ANSWER DEVELOPED FROM COMMENTS:
The following regex captures the "failure" substring in the "parsefailure" tag, and it puts it in Group 1:
^.*"(?![^"]*warn-error-fatal-failure-exception-ok[^"]*)[^"]*(failure)[^"]*".*$
DETAIL
I will break the regex in parts, and I'll explain each. First, let's forget about everything in between the first set of parentheses, and let's just look at the rest.
^.*"[^"]*(failure)[^"]*".*$
The important part of the regex is what we are trying to capture in the group, which is the word "failure" which itself is a part of a tag surrounded by double-quotes. The regular expression above matches the whole test string, but it focuses on a tag surrounded by double-quotes and containing the substring "failure".
^.*"
matches any character from the beginning of the string to a quote
"[^"]*(failure)[^"]*"
matches a tag surrounded by double-quotes and containing the substring "failure". Literally: a double-quote, followed by zero or more characters that are not double-quotes, followed by "failure", followed by zero or more characters that are not double-quotes, followed by a double-quote. The parentheses capture the word "failure" in group 1.
".*$
matches any character from the double-quote to the end of the test string
Because [^"]*(failure)[^"]*
matches all tags containing the substring "failure", ^.*"[^"]*(failure)[^"]*".*$
will capture the substring "failure" from the first tag containing the string. In other words, it will capture "failure" from the warn-error-fatal-failure-exception-ok
tag which is not what we want, so we most exclude the warn-error-fatal-failure-exception-ok
tag from being a possible match to the tag portion of the regex: [^"]*(failure)[^"]*
. This is achieved with a Negative Lookahead:
(?![^"]*warn-error-fatal-failure-exception-ok[^"]*)

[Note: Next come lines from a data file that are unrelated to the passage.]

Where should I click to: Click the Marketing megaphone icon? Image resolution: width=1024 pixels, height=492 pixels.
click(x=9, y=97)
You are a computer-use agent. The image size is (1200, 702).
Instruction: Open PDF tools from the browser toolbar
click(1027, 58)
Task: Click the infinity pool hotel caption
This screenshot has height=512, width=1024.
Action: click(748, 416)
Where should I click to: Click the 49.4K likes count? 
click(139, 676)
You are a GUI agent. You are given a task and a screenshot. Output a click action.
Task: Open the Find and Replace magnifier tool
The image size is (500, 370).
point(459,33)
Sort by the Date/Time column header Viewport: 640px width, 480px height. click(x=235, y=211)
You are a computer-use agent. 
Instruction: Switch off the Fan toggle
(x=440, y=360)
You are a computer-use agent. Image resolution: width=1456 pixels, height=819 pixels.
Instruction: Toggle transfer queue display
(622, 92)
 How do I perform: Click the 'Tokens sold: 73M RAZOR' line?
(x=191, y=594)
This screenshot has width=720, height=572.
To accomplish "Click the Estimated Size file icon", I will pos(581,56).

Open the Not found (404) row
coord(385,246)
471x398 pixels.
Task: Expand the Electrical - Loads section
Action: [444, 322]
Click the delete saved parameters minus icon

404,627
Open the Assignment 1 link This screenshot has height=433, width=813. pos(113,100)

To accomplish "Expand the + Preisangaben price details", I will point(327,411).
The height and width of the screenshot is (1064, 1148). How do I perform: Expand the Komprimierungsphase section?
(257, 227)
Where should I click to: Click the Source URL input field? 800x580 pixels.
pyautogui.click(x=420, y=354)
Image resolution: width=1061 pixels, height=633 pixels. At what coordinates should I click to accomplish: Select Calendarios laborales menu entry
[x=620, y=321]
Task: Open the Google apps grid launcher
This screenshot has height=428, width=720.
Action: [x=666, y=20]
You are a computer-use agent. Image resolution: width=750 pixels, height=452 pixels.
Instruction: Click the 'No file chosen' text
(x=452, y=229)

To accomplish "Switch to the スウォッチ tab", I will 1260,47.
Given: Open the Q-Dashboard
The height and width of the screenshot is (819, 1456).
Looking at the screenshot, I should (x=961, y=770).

This Negative Lookahead basically means: "The regular expression following the Negative Lookahead can't match [^"]*warn-error-fatal-failure-exception-ok[^"]*
". The (?!
and )
are just part of the syntax. You can read more about it here.
MORE BREAKDOWN
^
matches the beginning of the test string
.*
matches any character zero or more times
"
matches a double-quote character
[^"]*
matches any character other than the double-quote character zero or more times
(failure)
matches the word "failure", and since it is in parentheses, it will capture it in a group; in this case, it will be captured in group 1 because there is only one set of capturing parentheses. The parentheses of the Negative Lookahead are non-capturing.
$
matches the end of the test string
Upvotes: 3
Reputation: 724
RegularExpression : [A-Za-z-]*(?<!("warn-error-fatal-))failure
Recognizes parsefailure and "syslog-warn-error-fatal-failure-exception-ok" not the other failure.